System-wide sales across the Group’s total brand portfolio (including South Africa and the Rest of Africa region) grew 13.2% while like-on-like sales increased 9%, up from 6.1% in December 2011.  System-wide sales in South Africa alone grew 12.4% in December, while like-on-like sales rose 8.5%.  In the Rest of Africa region, system-wide sales increased 25.6%, with like-on-like sales improving 15.1%.

During December, the Group opened 21 restaurants in South Africa and a further 10 restaurants in the Rest of Africa region.  Factoring in builders’ holidays which commenced mid-month, this rate equates to two new restaurants opened per day.  In South Africa restaurants were opened across the brand portfolio, while in the Rest of Africa region expansion came from the Steers, Debonairs Pizza and FishAways brands.

Famous Brands CEO, Kevin Hedderwick, says, “Given the prevailing difficult trading environment, management’s expectations for the period were cautious.  The results delivered by the business in December exceeded our expectations and we are delighted with the Group’s performance.    The remarkable turnover numbers reported by our leading mainstream brands is particularly commendable given the sheer size of those restaurant networks and in the case of Steers, our ‘mother’ brand, the mature stage in its life-cycle, having been founded in 1970.

“These robust results are testament to several factors,” comments Hedderwick, “including the strength and popularity of our brands which enjoy support from a loyal and growing customer base.  During the period we implemented a range of promotional activities and product innovations to support these brands – all of which were well received by the market.”  He adds, “The fact that our restaurants are situated on key strategic sites in shopping malls, entertainment centres, airports and on transit routes across the country, affords our brands widespread exposure nationally.”

Hedderwick notes, “For the first time in several years there was a sense that consumers decided to ‘reward’ themselves and their families after a difficult year – both in terms of going away on holiday and eating out.  In contrast to the 2011 December trading period, there was a discernible migration of holidaymakers from Gauteng to the coastal areas.  Our restaurants in KwaZulu Natal and the Western Cape outperformed the inland markets, delivering stand-out results.  Further reflecting this trend are the record turnovers reported by our restaurants on transit sites, at casinos such as Sun City, and entertainment centres including uShaka Marine World in Durban and the V&A Waterfront in Cape Town.”
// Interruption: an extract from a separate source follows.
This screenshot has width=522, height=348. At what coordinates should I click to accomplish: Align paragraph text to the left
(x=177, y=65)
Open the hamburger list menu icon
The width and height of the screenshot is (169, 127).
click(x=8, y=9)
Hedderwick says the Group’s strong relationships with its strategic alliance partners ensured that restaurants located on transit sites and routes made a significant contribution to turnover.

“The Group’s niche brands complemented the stellar performance delivered by the mainstream brands,” comments Hedderwick.  “tashas reported 30% growth in system-wide turnover during the period, demonstrating sustained endorsement from the top-end of the market.   The Group’s first Net Café was opened at Netcare Milpark Hospital in December, and delivered a 30% increase in turnover.  Management is extremely optimistic about the planned roll out of this brand over the next year,” states Hedderwick.

“The good weather in December also played a role in growing sales, best exemplified by Milky Lane’s 10.5% like-on-like growth,” he adds.

Hedderwick says that the Pub division’s flagship brand, KEG, reported solid growth.  “Aggressive anti-drink and drive campaigns contributed to restricting sales growth to single digits, which we are satisfied with given our strong support for responsible drinking in this country,” says Hedderwick.

The robust performance delivered by the brands at the front end of the business flowed through to the Group’s Manufacturing and Logistics divisions at the back-end, reflected by improved sales growth of 17%.

This announcement has not been reviewed or reported on by the Group’s external auditors.